Florida, with 27 electoral votes, is considered a crucial battleground by Republican strategists working to help the president win a second term.

A poll on the Senate race published by two Florida newspapers last month found Harris to be the clear frontrunner in an already crowded field of Republicans, with backing from 29% of GOP voters. She was followed by former U.S. Rep. Bill McCollum, with 15%, and former U.S. Housing Secretary Mel Martinez, with 11%.

On the Democratic side, former state Education Commissioner Betty Castor, U.S. Rep. Peter Deutsch and Miami-Dade Mayor Alex Penelas are vying for their party’s nomination.

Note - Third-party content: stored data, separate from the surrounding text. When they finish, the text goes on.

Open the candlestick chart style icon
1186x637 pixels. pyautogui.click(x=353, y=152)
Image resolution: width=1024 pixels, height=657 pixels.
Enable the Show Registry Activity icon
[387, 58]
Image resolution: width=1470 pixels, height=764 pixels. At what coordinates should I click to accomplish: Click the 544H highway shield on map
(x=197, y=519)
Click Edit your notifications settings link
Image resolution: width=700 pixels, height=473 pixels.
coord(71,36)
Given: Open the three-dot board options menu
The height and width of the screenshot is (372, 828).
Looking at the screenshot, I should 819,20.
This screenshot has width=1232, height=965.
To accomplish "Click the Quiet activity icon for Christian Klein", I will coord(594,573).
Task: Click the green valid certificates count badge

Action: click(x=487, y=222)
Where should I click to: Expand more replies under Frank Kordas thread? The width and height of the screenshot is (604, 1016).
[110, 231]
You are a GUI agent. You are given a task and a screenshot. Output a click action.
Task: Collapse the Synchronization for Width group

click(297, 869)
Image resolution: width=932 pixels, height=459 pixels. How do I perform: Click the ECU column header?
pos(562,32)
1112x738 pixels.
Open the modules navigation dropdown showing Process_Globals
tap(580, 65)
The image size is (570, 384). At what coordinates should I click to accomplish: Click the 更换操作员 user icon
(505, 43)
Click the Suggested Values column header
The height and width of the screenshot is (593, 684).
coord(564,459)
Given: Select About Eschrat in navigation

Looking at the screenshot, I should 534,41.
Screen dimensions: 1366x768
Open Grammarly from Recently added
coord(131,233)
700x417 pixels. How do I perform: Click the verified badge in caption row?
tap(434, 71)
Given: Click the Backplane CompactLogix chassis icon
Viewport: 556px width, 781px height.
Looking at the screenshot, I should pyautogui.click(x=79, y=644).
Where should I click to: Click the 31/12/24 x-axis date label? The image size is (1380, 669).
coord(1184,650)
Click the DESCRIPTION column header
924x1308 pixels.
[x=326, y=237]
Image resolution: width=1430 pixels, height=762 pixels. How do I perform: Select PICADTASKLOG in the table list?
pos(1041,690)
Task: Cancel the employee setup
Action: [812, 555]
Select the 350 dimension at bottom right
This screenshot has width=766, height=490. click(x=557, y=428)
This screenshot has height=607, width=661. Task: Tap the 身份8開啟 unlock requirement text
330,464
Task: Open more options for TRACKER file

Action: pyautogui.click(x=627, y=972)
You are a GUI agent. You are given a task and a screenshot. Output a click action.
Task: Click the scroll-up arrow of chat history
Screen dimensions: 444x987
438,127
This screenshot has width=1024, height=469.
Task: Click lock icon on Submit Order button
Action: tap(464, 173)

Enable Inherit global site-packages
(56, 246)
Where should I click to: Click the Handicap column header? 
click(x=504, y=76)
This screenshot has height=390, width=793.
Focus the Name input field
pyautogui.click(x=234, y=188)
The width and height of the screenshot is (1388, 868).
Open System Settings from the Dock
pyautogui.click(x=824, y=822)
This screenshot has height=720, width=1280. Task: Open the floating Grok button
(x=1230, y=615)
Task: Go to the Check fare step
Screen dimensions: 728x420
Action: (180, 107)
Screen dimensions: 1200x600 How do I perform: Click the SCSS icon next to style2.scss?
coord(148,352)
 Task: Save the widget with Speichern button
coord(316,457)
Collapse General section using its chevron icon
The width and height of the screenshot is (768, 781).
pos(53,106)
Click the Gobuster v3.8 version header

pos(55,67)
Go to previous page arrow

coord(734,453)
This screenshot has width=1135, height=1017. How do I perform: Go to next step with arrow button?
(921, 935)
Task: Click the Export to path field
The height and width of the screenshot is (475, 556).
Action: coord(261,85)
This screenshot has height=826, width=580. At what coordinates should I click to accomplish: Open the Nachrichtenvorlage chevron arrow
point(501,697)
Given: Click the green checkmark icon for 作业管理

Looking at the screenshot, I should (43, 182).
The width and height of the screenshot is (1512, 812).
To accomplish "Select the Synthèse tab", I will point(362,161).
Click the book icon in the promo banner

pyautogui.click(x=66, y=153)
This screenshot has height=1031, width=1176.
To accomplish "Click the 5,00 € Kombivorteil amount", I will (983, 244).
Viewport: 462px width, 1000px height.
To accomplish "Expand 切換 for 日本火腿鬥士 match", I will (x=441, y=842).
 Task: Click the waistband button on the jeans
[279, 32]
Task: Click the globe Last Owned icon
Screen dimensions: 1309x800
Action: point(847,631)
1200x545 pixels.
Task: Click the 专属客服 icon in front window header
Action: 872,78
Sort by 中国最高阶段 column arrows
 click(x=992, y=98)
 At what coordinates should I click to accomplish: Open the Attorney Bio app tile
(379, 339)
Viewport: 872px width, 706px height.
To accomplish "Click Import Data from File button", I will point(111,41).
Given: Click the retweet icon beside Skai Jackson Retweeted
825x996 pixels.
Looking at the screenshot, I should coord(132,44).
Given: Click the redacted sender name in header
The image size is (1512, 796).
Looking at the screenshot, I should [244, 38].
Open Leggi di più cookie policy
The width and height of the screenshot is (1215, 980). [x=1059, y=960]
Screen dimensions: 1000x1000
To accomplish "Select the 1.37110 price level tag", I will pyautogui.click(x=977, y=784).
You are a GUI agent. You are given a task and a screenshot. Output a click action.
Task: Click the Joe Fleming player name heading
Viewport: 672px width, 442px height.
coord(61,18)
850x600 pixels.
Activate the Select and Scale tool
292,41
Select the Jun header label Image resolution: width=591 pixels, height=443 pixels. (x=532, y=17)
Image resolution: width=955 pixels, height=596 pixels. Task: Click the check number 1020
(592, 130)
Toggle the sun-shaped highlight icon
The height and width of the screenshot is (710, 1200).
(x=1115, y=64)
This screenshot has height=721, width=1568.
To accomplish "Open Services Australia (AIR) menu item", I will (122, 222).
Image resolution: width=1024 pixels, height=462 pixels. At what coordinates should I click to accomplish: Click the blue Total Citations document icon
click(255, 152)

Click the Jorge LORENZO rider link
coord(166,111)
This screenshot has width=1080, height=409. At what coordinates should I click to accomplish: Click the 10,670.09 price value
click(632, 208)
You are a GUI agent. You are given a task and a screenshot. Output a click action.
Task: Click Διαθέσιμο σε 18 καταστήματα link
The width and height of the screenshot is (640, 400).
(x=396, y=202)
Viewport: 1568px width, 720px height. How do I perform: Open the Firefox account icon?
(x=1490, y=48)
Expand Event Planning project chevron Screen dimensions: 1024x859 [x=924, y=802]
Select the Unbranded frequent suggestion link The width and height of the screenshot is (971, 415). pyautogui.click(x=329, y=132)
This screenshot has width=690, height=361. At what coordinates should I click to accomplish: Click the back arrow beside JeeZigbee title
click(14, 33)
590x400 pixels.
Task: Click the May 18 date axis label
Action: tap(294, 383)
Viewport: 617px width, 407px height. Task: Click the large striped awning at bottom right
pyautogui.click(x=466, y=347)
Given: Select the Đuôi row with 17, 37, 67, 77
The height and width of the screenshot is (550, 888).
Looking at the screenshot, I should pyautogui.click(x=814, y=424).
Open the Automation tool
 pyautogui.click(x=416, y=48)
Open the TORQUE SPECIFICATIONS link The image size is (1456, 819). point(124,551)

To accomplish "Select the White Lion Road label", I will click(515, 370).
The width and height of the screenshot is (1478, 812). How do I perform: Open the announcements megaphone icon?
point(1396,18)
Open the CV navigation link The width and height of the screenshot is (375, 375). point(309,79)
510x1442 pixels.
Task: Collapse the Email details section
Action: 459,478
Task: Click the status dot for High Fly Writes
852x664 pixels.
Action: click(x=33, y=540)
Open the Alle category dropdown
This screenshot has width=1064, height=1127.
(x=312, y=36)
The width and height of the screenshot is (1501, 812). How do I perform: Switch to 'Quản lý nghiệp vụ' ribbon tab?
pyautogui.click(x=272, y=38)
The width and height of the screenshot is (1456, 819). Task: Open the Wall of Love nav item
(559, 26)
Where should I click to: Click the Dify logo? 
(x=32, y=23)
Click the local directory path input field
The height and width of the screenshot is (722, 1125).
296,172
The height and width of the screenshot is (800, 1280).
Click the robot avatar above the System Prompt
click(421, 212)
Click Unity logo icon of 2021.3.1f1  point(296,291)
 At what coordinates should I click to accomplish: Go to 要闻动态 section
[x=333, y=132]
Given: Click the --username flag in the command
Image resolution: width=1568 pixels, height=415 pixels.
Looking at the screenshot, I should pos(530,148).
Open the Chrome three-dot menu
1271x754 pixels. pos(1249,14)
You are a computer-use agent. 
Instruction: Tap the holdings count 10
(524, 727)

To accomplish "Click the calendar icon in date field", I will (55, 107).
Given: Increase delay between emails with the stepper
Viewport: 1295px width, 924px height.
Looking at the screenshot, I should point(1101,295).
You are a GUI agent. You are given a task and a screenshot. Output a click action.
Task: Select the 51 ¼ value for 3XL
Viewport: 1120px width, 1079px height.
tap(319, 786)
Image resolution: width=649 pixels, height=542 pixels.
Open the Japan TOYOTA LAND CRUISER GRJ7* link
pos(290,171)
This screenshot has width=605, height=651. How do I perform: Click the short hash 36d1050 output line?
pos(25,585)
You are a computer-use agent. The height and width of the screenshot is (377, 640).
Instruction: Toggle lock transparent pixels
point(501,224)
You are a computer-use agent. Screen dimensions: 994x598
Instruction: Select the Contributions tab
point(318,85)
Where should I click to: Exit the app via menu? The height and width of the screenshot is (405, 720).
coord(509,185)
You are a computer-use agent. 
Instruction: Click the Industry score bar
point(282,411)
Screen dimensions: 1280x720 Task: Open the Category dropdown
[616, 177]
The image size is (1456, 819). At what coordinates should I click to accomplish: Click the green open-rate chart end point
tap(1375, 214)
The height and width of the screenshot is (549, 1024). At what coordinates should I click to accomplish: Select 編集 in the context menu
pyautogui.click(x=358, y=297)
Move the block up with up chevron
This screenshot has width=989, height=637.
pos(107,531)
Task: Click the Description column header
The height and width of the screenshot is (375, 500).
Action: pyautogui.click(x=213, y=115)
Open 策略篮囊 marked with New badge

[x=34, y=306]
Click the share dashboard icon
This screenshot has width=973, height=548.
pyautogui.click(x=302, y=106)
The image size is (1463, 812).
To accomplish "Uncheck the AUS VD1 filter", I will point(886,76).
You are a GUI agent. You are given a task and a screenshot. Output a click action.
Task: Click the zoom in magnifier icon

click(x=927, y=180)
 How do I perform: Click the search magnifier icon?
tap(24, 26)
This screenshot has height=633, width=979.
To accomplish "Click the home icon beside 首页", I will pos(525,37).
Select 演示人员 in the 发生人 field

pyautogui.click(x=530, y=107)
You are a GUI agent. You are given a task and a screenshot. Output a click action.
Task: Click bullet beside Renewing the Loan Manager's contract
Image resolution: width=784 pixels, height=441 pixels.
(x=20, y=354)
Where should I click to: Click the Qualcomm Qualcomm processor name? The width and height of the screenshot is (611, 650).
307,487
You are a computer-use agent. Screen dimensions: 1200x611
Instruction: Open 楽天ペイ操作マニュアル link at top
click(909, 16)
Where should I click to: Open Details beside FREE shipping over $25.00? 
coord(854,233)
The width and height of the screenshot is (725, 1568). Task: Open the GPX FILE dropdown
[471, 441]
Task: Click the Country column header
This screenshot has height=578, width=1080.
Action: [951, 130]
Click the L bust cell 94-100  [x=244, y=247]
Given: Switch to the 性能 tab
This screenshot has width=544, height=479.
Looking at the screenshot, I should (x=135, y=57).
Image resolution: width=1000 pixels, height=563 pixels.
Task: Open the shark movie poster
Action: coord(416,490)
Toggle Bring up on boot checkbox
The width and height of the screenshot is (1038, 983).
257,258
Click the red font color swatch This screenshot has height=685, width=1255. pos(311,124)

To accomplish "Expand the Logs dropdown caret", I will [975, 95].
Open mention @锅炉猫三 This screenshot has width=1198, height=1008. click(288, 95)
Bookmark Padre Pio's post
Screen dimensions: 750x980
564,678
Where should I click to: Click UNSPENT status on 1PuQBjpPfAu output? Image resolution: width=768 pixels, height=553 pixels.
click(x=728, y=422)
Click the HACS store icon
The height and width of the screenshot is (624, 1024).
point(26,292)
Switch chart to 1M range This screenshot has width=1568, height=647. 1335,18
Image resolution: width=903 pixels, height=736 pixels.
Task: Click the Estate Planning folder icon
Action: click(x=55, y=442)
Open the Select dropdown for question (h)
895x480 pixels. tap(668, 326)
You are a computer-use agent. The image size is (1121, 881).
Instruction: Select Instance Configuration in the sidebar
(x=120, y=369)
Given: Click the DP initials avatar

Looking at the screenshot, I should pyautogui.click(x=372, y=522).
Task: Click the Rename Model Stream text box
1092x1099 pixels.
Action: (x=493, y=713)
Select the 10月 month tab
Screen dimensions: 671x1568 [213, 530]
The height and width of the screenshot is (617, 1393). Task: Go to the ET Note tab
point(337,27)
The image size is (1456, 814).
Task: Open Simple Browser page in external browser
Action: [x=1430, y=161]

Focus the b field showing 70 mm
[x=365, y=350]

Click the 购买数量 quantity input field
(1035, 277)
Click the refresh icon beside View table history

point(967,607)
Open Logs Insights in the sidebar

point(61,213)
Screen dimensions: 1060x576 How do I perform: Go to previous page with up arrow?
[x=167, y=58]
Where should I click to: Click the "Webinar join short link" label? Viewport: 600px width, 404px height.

Harris, 46, a first-term congresswoman from the Sarasota area on Florida’s Gulf Coast, managed to keep people guessing about her candidacy. Joseph Agostini, spokesman for the Republican Party of Florida in Tallahassee, said he was receiving conflicting calls almost until the moment Harris made her announcement, broadcast live by some Florida television stations.

The suspense, Agostini joked, was “almost like watching the final episode of ‘Friends.’ ”

Harris, speaking at a Boys & Girls club in Sarasota, said House Speaker J. Dennis Hastert telephoned her in the morning to ask her to seek a second term in the House this fall. Another factor in her choice, she said, was that she is part of the GOP leadership team in the House.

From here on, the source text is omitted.